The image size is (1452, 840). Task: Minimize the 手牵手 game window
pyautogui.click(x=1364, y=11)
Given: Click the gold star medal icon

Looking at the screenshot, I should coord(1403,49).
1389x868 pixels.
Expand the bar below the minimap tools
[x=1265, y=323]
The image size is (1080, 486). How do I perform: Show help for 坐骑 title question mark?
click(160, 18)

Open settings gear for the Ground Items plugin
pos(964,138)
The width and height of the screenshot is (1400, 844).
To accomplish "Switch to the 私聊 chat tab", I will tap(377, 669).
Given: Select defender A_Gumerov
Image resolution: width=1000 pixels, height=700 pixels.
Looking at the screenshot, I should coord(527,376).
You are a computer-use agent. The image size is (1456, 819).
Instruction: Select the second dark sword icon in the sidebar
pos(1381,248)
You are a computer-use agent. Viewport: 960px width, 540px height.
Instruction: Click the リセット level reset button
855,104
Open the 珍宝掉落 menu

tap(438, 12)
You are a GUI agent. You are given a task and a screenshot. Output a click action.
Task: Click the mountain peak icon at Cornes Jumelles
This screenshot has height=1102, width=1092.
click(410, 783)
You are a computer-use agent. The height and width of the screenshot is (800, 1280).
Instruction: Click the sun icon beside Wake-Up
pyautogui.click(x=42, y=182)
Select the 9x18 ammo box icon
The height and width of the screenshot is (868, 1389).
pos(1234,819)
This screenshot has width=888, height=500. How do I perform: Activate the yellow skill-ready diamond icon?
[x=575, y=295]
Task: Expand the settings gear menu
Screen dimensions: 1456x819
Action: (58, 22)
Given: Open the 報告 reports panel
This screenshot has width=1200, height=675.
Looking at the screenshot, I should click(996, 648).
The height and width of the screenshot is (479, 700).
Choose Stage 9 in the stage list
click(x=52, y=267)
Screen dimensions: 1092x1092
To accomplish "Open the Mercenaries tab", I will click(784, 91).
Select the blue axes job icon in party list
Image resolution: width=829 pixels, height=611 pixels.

DIRECTIONS -
Please give every line of the rows above as a numbered list, leaving out the blank lines.

SOLVED PROBLEM -
1. The image size is (1452, 840). Task: Minimize the 手牵手 game window
2. pyautogui.click(x=1364, y=11)
3. Given: Click the gold star medal icon
4. Looking at the screenshot, I should coord(1403,49).
5. 1389x868 pixels.
6. Expand the bar below the minimap tools
7. [x=1265, y=323]
8. The image size is (1080, 486). How do I perform: Show help for 坐骑 title question mark?
9. click(160, 18)
10. Open settings gear for the Ground Items plugin
11. pos(964,138)
12. The width and height of the screenshot is (1400, 844).
13. To accomplish "Switch to the 私聊 chat tab", I will tap(377, 669).
14. Given: Select defender A_Gumerov
15. Image resolution: width=1000 pixels, height=700 pixels.
16. Looking at the screenshot, I should coord(527,376).
17. You are a computer-use agent. The image size is (1456, 819).
18. Instruction: Select the second dark sword icon in the sidebar
19. pos(1381,248)
20. You are a computer-use agent. Viewport: 960px width, 540px height.
21. Instruction: Click the リセット level reset button
22. 855,104
23. Open the 珍宝掉落 menu
24. tap(438, 12)
25. You are a GUI agent. You are given a task and a screenshot. Output a click action.
26. Task: Click the mountain peak icon at Cornes Jumelles
27. This screenshot has height=1102, width=1092.
28. click(410, 783)
29. You are a computer-use agent. The height and width of the screenshot is (800, 1280).
30. Instruction: Click the sun icon beside Wake-Up
31. pyautogui.click(x=42, y=182)
32. Select the 9x18 ammo box icon
33. The height and width of the screenshot is (868, 1389).
34. pos(1234,819)
35. This screenshot has width=888, height=500. How do I perform: Activate the yellow skill-ready diamond icon?
36. [x=575, y=295]
37. Task: Expand the settings gear menu
38. Screen dimensions: 1456x819
39. Action: (58, 22)
40. Given: Open the 報告 reports panel
41. This screenshot has width=1200, height=675.
42. Looking at the screenshot, I should click(996, 648).
43. The height and width of the screenshot is (479, 700).
44. Choose Stage 9 in the stage list
45. click(x=52, y=267)
46. Screen dimensions: 1092x1092
47. To accomplish "Open the Mercenaries tab", I will click(784, 91).
48. Select the blue axes job icon in party list
49. Image resolution: width=829 pixels, height=611 pixels.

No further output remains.